PROBLEM REQUIREMENTS: Would you please output the lines of the data below from the one containing "Where should I click to: Increase" to the end, exactly and with nothing added?

= Beginning of Section =

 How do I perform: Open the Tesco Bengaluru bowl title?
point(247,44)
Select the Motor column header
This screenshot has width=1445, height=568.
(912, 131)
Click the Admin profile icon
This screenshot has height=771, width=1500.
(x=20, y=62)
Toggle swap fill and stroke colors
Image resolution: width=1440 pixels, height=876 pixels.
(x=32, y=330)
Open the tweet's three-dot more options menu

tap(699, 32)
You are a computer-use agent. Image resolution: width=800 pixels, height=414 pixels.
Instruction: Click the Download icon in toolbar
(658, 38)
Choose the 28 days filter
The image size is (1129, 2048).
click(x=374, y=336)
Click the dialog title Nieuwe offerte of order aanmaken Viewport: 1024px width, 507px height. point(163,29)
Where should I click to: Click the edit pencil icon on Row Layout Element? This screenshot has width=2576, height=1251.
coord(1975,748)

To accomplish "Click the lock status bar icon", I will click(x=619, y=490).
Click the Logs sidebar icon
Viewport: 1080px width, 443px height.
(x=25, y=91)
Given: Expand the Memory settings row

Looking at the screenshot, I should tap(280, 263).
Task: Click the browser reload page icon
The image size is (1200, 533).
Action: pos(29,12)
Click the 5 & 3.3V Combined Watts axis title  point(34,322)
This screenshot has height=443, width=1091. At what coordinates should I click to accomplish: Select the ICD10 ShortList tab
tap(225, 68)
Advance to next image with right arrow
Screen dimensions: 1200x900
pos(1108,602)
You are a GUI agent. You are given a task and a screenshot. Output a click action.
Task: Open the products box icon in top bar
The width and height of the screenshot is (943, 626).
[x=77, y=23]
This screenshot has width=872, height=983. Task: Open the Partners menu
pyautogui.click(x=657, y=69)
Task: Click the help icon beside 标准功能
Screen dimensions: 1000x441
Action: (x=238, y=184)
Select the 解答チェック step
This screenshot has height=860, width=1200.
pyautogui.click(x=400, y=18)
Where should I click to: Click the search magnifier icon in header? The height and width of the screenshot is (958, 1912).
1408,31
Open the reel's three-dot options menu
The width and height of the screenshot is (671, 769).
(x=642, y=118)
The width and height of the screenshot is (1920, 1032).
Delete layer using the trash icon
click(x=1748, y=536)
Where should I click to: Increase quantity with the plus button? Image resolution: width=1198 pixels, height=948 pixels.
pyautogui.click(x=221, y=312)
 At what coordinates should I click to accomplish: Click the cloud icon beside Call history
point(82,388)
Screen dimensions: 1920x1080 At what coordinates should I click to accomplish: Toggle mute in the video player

= End of Section =

TASK SOLUTION:
Where should I click to: Increase quantity with the plus button? Image resolution: width=1198 pixels, height=948 pixels.
pyautogui.click(x=221, y=312)
 At what coordinates should I click to accomplish: Click the cloud icon beside Call history
point(82,388)
Screen dimensions: 1920x1080 At what coordinates should I click to accomplish: Toggle mute in the video player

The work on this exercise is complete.